P.H. van der Ley te Haarlem (Leidsevaart)

Carl Eisma

Hoe Jan Ligthart aan zijn zaakonderwijs kwam


In het door Jan Ligthart(1859-1916) opgerichte tijdschrift School en Leven staat in de achtste jaargang (1907) een serie artikelen onder de titel: Hoe ik aan mijn zaakonderwijs kwam en in de tweede bundel Over Opvoeding (1908) kregen ze ook een plaatsje. Het zal duidelijk zijn, dat bovenstaande titel hiernaar verwijst. Heeft Ligthart begrippen als zaakonderwijs en concentratie zelf bedacht of is hier van beïnvloeding door anderen sprake? Het spreekt vanzelf dat hij tijdens zijn studie voor onderwijzer in aanraking kwam met de ideeën van de gangbare pedagogen en didactici uit zijn tijd. Dit laatste was ook het geval tijdens zijn studie hierna, die minstens zo belangrijk was, zo niet belangrijker. Ik denk dat Ligthart eerder een autodidact was dan een al of niet brave leerling.

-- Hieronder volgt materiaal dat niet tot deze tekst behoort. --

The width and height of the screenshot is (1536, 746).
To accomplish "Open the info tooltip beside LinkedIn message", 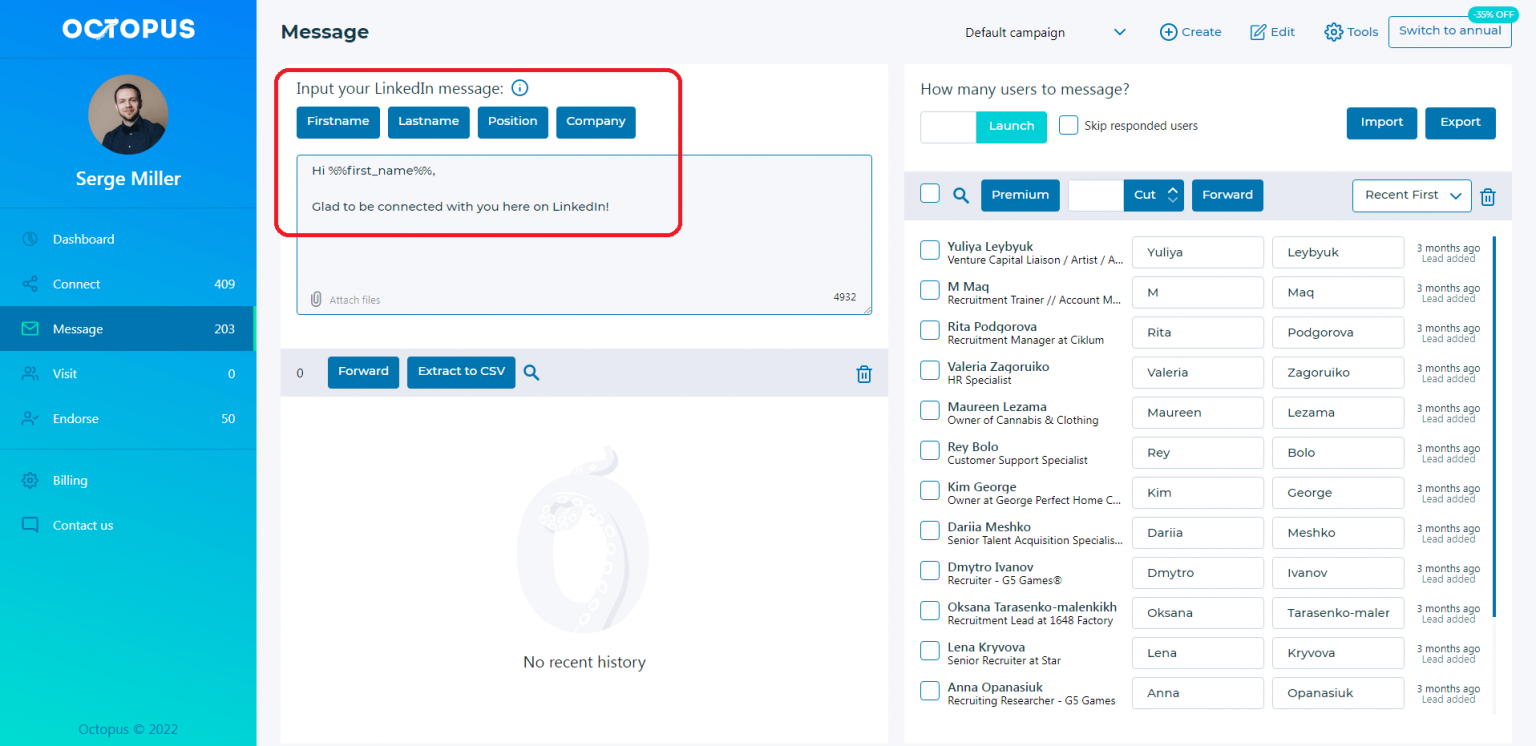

Hoe kwam ik op de gedachte om die eventuele beïnvloeding in kaart te brengen?

Enige tijd geleden kreeg ik een brief van de ontwikkelingspsycholoog en Tolstoj kenner Dolph Kohnstamm met daarin de vraag: “Weet u misschien of Jan Ligthart ergens in zijn geschriften blijk gegeven heeft dat hij het pedagogisch werk van Lev Tolstoj kende? In het bijzonder de verslagen van diens onderwijsexperiment met de boerenkinderen op zijn landgoed Jasnaja Poljana?” Een voor de hand liggende vraag, gezien het feit dat er zeker overeenkomsten te noemen zijn met betrekking tot de manier waarop zowel Tolstoj als Ligthart met het leerproces van kinderen omgingen. Het kind zelf moest hierbij centraal staan en die gedachte was nog lang niet gemeengoed in die tijd. Bovendien moest uitgegaan worden van de praktijk en niet van de theorie. Kinderen moesten veel zelf doen. Voor alle duidelijkheid, Tolstoj is zo’n 30 jaar eerder geboren dan Ligthart. Helaas heb ik hier in de uitgebreide literatuur met betrekking tot Ligthart niets over kunnen vinden. Wel is het zo, dat hij in contact stond met mensen die het werk van Tolstoj wél kenden en sterker nog hier gebruik van maakten. Ik doel dan op de Belgische schoolmeester Edward Peeters en de leerkrachten van de Humanitaire school in Laren. Sluitend bewijs ontbreekt wat mij betreft echter tot nu toe. Wél is het zo dat het werk van Ligthart, ook tijdens zijn leven al, in Rusland bekend was zoals beschreven staat in het artikel Ligthart en Rusland in Nieuwsbrief nummer 17.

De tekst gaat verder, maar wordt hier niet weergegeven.